Sometime during the spring, while sitting alone in my new house in New Jersey, I began to realize that whatever future I was going to have, I wanted the redhead to share it with me. I didn’t know why. I knew several nice ladies, all of them beautiful, smart, kind, and a couple of them (Ivory for instance) even wanted to marry me. However, as I sat in that house, the only woman who was on my mind was the one with red hair and freckles. I knew what she wanted, or at least what she had wanted from me the last time we had dated. I also knew there was no way she was going to come back to me unless I could promise to be true and unless she trusted that I was telling the truth.
In the months since the two of us had last seen each other, we hadn’t lost touch. We had continued to talk on a semi-regular basis, maybe once a month. The fact that she returned my calls actually gave me a sense of hope. If she was completely finished with me, she wouldn’t be on the phone with me once a month, or talk about going to concerts with me. When the springtime rolled around and the winter snow began to melt, I decided to let her know what I was thinking. In spite of our regular phone conversations, it took a bit of persuading to get her to meet me for lunch. She suggested that I pick her up on the Rutgers campus and we could grab a bite at a local bistro.
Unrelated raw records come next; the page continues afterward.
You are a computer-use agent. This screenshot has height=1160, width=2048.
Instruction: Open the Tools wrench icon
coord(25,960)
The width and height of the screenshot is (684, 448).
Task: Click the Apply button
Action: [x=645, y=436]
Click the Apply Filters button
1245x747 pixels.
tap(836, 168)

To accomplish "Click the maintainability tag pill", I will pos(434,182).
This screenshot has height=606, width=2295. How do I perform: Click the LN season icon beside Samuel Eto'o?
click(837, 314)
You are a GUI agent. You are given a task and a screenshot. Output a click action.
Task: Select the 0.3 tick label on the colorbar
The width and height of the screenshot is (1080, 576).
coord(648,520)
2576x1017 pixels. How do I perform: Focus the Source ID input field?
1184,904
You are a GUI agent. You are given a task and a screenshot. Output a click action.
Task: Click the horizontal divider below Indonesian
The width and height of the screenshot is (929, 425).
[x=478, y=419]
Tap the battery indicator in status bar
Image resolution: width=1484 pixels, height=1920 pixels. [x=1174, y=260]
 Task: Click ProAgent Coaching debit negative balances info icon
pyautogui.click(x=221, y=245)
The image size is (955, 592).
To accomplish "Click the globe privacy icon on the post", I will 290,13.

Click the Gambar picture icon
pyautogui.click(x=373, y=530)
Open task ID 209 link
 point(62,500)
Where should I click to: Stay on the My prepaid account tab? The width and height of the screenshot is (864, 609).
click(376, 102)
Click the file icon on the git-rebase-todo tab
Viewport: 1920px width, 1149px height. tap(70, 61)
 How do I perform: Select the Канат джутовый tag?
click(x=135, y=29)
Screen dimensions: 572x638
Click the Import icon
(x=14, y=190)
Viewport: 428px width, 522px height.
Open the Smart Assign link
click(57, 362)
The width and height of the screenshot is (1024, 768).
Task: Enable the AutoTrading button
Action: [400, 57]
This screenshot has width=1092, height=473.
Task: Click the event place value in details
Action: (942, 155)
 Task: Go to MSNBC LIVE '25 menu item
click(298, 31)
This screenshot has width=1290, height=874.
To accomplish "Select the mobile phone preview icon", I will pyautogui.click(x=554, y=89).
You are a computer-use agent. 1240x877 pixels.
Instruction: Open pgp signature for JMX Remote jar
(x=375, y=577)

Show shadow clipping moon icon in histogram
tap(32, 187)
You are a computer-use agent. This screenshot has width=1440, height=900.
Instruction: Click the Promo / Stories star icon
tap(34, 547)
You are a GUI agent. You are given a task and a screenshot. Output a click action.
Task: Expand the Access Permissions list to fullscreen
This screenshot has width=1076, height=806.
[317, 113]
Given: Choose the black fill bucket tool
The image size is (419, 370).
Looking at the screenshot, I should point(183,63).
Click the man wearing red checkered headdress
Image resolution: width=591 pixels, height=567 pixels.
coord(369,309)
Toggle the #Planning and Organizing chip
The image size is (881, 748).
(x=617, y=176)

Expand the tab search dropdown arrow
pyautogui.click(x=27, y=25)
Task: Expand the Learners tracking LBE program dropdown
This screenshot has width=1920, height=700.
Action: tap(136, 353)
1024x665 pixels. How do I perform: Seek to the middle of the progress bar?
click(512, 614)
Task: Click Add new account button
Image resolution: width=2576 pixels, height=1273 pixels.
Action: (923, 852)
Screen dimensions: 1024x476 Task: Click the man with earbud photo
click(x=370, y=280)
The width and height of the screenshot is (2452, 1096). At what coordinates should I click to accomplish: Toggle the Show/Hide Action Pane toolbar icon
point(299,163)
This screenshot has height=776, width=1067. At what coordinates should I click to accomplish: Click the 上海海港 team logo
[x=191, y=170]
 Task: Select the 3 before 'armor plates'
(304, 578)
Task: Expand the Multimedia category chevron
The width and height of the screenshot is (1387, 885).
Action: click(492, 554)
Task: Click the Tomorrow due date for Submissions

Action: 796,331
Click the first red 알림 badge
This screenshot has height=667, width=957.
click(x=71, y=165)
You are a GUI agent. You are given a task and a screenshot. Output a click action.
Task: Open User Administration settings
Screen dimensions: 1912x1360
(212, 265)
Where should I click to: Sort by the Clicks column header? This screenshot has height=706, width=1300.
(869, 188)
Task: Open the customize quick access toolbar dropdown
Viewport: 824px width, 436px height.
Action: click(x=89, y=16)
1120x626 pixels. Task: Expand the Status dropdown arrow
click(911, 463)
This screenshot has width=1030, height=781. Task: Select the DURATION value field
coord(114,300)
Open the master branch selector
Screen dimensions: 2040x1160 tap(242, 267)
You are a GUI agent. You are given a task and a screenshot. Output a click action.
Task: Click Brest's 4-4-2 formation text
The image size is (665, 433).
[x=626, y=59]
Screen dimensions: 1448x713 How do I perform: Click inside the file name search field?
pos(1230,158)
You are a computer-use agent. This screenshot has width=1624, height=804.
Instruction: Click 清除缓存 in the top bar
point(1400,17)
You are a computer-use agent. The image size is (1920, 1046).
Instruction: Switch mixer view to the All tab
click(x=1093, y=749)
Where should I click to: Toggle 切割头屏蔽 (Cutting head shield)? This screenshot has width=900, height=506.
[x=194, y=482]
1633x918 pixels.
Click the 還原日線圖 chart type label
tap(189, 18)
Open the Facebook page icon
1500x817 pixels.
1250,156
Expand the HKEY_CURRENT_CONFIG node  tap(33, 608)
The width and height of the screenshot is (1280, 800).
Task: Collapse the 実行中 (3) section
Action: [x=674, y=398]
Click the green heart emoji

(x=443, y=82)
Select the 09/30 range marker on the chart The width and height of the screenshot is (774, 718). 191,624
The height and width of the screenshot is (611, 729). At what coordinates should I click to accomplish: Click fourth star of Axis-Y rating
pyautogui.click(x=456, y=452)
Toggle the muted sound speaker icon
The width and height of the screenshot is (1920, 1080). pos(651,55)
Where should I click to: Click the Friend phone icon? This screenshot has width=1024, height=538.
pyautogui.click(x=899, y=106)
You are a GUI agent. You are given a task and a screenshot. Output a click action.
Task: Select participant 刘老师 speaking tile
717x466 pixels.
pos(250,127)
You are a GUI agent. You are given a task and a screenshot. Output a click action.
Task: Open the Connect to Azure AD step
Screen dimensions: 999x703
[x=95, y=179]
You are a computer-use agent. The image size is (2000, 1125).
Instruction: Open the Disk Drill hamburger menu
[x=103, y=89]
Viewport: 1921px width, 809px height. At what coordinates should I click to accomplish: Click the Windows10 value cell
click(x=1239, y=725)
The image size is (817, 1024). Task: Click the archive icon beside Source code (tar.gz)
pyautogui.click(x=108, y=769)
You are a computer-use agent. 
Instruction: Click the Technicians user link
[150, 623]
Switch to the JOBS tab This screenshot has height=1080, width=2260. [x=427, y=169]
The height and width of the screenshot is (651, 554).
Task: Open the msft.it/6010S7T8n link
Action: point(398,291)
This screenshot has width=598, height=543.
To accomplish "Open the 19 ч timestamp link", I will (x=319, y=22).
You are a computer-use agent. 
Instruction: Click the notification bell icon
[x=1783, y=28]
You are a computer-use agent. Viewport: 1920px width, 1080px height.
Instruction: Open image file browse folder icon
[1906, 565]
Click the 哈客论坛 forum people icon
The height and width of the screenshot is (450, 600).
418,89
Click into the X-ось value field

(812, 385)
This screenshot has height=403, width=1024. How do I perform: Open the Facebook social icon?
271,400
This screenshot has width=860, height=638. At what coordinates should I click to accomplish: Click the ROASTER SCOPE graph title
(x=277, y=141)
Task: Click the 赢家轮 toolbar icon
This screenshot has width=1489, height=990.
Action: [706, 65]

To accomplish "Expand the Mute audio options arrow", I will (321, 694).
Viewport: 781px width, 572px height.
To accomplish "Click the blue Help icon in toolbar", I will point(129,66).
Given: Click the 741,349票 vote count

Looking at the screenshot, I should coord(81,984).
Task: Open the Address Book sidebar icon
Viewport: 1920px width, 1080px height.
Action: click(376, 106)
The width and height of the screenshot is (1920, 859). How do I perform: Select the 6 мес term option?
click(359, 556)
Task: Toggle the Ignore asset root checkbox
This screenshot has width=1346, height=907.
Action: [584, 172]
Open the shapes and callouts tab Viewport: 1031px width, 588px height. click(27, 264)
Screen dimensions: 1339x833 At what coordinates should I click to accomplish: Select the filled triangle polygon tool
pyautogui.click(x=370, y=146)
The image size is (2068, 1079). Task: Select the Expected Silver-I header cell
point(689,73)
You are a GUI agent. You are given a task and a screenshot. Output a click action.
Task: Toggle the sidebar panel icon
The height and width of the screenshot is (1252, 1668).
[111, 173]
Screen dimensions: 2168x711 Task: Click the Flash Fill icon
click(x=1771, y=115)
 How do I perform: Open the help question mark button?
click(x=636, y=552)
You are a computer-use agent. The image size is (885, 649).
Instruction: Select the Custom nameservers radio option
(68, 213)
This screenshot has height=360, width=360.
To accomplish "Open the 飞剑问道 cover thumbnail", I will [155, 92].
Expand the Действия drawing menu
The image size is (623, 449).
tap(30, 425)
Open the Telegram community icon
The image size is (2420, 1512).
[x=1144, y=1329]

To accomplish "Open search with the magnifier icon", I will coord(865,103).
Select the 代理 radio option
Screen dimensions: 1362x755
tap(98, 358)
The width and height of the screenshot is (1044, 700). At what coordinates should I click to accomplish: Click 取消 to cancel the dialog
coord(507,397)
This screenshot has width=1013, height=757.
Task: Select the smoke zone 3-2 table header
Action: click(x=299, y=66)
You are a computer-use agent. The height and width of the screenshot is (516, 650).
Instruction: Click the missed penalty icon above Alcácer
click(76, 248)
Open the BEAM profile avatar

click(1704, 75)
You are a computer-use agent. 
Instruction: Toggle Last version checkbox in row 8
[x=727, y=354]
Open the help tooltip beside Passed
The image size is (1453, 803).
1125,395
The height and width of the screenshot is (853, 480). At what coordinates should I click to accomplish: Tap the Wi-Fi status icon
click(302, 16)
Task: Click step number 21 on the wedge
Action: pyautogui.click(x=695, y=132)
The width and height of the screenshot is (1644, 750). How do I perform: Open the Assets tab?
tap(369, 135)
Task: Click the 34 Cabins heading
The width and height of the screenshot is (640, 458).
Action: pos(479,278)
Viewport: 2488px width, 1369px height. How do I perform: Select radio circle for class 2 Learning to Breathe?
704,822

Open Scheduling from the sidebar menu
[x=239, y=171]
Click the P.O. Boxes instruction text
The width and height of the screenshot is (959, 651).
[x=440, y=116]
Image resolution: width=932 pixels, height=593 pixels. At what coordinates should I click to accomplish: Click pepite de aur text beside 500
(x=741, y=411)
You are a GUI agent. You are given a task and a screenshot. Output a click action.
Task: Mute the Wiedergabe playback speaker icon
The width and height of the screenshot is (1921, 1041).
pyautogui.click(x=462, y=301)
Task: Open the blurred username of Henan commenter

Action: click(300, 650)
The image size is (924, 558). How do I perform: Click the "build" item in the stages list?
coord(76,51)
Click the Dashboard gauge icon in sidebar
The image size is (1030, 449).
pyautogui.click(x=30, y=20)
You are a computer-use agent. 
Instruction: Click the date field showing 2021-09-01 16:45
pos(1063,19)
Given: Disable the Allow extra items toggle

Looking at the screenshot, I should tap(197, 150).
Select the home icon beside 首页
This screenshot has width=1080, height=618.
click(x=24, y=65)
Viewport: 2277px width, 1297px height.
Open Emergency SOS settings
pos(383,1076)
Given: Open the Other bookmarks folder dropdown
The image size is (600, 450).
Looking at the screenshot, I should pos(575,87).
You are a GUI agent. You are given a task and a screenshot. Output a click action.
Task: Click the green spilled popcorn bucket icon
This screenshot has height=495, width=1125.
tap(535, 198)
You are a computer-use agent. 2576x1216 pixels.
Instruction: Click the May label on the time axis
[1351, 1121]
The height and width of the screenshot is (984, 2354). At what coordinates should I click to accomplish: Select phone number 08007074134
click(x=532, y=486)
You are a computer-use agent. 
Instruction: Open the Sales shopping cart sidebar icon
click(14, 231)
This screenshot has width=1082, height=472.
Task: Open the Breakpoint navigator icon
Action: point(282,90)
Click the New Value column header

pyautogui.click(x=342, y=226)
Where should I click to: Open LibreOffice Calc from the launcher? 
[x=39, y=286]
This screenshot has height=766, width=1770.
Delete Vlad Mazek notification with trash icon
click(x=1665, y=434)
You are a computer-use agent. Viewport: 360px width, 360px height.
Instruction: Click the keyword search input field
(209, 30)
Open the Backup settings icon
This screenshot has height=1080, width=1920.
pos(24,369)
I hadn’t seen her in seven months. As I pulled up in my new convertible Corvette, she smiled and waved. She was beautiful. As she sat down into my car, her skirt slid up revealing two perfect caramel-colored thighs. I had clarity in that moment. There was no question in my mind that I wanted her and that if she came back, I would be true.
At lunch I made my pitch. “I want us to be together-just you and me in a serious relationship. No nonsense.” I’m not sure what I expected her to say. Maybe I thought she would scream, “Yes!” and throw herself into my arms. Alas, that did not happen. Instead, she grew quiet, looked off into the distance, then looked at me and said, “I have to think about it.”
A few nights later, we had a long talk on the phone and she confessed that she was in love with me, but that she just wasn’t sure. “I’m in a relationship.” I wanted to quote some lyrics from Biggie to her: “What’s your man got to do with me? I ain’t tryin’ to hear that see.” I bit my tongue. She suggested that we keep talking.
I wish we would have sealed the deal right then and there, because, the following day, I left for Los Angeles to judge the Miss Collegiate African-American beauty contest. I was gone almost a week – in which time, I met and began a romantic relationship with Rochelle, a young college student from Baton Rouge.
Talk about self-destruction…Self-destruction and stupidity! I convinced myself that the redhead was taking too long, that rather than take her time, she should have jumped at the opportunity to come back with me, and that, well, Rochelle was awfully sweet, and awfully pretty.
A month into seeing Rochelle, I knew I had made a horrible mistake. As sweet as she was, the 10 year age difference was an obstacle we were not going to overcome. There was no amount of swinging from the chandeliers that was going to change the fact that I was in love with someone else.
My dalliance had put me back to square one with the redhead. She shook her head and went on about her business. She spent the next five months telling me that it was useless, that it just wasn’t going to work. In December, I convinced her that if she could tell me to my face that she didn’t want me, I would leave her alone for good. She agreed. I met her on the corner of 34th street and 7th ave, in front of Macy’s. She fell into my arms. We kissed and as I held her I promised I would never leave her. Four months after that kiss, I proposed. A year and a half after my proposal, we were married in Chicago. We have been together ever since. The redhead’s name is Nicole. We have three boys and have been married for 23 years.